> PROMPT: Count the lines in the following data that include "video". Please write only the number.

> SUPPLIED RECORDS:
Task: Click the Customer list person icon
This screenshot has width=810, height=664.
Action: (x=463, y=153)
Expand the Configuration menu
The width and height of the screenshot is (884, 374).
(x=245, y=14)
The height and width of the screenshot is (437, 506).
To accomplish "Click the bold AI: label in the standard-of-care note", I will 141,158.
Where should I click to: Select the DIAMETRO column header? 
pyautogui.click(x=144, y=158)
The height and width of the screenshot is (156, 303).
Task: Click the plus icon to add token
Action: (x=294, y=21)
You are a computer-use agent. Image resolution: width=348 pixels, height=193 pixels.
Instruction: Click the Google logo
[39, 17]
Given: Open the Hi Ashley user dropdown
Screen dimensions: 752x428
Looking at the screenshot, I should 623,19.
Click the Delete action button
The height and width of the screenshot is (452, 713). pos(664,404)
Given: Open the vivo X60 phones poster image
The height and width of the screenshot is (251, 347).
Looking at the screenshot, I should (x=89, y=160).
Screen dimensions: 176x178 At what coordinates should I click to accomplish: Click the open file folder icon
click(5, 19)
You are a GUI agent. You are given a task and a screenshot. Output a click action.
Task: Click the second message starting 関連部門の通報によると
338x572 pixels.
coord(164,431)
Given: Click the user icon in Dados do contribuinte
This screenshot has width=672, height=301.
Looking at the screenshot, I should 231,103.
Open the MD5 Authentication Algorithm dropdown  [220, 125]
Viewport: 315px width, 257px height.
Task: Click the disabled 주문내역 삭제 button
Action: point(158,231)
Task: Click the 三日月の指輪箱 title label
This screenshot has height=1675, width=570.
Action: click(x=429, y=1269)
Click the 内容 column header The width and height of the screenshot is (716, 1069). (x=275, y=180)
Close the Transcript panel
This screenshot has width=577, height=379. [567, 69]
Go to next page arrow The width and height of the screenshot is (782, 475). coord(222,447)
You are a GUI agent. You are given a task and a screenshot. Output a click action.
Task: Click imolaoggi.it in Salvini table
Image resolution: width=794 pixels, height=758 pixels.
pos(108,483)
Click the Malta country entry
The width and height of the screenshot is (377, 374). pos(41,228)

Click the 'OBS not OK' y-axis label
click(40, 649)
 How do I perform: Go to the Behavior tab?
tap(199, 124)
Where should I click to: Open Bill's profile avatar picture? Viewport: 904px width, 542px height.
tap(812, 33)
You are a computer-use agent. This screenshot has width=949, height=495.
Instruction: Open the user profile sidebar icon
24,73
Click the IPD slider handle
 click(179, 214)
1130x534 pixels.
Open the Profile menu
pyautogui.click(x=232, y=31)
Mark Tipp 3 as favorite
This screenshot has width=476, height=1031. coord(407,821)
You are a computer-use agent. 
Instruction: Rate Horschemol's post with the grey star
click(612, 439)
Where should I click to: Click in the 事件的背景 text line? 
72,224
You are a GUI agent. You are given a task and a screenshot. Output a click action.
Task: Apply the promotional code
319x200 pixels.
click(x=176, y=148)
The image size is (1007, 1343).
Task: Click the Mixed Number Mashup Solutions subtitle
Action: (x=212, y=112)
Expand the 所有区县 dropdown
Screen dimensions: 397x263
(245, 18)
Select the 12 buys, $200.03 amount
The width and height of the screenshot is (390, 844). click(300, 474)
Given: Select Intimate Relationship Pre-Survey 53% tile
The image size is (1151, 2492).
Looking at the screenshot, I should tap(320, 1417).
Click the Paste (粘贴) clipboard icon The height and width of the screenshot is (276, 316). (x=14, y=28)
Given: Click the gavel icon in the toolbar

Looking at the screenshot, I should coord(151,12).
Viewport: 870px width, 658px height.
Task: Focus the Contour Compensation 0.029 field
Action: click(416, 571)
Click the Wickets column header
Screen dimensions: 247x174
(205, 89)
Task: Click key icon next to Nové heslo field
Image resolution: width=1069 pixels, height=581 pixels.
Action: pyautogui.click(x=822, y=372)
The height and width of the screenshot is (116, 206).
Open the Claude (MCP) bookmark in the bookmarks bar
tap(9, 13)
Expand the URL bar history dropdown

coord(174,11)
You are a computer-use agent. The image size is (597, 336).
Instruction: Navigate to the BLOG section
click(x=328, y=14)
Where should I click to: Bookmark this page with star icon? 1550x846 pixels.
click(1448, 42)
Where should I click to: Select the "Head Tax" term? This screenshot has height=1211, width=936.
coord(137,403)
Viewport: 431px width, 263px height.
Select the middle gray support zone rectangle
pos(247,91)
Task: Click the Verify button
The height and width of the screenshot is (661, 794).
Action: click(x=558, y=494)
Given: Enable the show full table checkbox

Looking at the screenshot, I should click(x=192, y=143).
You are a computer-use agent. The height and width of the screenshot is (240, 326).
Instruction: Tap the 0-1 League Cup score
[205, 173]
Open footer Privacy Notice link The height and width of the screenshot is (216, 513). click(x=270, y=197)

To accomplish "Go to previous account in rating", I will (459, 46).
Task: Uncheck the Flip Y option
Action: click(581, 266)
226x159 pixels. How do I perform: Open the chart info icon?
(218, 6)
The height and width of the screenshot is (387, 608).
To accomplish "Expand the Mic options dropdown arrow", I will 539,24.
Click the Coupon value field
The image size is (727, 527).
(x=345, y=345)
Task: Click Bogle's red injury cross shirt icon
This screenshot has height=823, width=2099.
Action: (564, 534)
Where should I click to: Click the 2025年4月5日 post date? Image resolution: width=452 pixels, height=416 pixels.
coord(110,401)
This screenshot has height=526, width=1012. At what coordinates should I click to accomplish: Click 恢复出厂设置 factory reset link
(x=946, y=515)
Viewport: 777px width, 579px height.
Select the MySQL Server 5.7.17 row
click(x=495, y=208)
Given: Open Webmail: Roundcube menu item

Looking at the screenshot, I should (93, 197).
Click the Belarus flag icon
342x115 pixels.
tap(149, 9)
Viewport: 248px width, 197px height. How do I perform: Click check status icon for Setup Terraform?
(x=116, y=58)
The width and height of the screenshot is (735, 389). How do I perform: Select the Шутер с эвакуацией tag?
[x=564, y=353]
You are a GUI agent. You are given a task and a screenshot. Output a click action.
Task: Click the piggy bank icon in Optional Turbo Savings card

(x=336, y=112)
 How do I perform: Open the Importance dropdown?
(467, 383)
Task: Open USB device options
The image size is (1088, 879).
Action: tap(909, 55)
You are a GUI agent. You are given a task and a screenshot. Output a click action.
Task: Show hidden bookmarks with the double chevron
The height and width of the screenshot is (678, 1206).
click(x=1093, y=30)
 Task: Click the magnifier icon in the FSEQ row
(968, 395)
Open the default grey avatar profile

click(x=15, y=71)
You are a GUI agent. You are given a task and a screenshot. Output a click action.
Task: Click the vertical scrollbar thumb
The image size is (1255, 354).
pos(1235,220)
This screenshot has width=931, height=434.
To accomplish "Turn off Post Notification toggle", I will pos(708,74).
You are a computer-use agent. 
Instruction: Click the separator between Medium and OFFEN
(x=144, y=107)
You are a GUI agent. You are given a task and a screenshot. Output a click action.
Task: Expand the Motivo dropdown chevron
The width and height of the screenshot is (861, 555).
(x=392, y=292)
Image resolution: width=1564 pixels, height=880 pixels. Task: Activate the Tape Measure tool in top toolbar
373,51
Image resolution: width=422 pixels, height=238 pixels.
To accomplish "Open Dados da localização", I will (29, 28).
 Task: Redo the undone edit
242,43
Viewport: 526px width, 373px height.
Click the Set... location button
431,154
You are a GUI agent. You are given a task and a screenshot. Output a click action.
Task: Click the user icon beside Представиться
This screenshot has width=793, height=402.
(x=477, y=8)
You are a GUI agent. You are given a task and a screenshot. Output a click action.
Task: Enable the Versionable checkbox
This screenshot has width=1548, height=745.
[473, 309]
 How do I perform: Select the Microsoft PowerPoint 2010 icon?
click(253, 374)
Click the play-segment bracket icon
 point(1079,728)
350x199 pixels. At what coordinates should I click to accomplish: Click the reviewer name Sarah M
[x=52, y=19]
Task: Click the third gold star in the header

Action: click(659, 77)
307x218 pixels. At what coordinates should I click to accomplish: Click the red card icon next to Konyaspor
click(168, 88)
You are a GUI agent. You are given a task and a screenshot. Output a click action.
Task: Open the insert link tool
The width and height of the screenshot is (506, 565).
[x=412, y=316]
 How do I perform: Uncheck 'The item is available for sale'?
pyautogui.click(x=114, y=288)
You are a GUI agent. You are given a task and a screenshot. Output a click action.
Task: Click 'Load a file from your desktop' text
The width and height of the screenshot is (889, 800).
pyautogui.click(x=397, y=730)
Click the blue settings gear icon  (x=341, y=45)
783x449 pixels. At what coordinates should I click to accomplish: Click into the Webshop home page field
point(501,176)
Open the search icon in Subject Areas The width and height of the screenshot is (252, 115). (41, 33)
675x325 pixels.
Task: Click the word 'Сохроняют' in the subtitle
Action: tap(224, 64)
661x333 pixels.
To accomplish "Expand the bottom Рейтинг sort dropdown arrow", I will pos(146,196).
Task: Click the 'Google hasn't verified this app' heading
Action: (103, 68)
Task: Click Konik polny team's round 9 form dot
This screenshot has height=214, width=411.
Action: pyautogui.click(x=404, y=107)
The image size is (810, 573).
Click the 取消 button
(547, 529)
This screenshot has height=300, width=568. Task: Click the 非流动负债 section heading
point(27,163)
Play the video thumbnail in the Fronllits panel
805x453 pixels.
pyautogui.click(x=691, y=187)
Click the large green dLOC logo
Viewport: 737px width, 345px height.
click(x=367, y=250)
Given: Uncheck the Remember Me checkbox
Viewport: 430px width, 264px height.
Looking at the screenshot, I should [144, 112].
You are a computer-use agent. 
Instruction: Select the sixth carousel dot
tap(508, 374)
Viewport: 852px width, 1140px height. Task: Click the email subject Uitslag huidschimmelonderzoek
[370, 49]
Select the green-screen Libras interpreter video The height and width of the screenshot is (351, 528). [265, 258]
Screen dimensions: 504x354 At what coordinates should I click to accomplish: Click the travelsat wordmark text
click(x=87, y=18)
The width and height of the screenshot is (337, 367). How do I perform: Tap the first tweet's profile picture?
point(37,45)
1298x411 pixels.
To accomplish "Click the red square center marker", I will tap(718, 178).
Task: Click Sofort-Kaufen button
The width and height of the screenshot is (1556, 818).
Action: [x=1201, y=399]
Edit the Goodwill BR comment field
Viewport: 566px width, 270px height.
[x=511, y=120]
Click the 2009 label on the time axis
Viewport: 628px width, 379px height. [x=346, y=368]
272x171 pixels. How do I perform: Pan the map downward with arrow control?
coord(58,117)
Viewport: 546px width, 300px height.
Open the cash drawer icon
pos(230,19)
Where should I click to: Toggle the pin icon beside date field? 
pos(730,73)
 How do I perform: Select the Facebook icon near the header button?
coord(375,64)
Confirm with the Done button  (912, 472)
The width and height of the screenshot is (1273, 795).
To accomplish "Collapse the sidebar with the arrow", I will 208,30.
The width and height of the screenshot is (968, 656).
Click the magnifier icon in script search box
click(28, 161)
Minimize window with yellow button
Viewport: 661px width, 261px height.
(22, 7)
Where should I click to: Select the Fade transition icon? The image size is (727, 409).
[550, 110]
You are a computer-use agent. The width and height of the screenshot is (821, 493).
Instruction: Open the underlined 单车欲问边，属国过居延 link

> REPLY TO THE EXERCISE: 2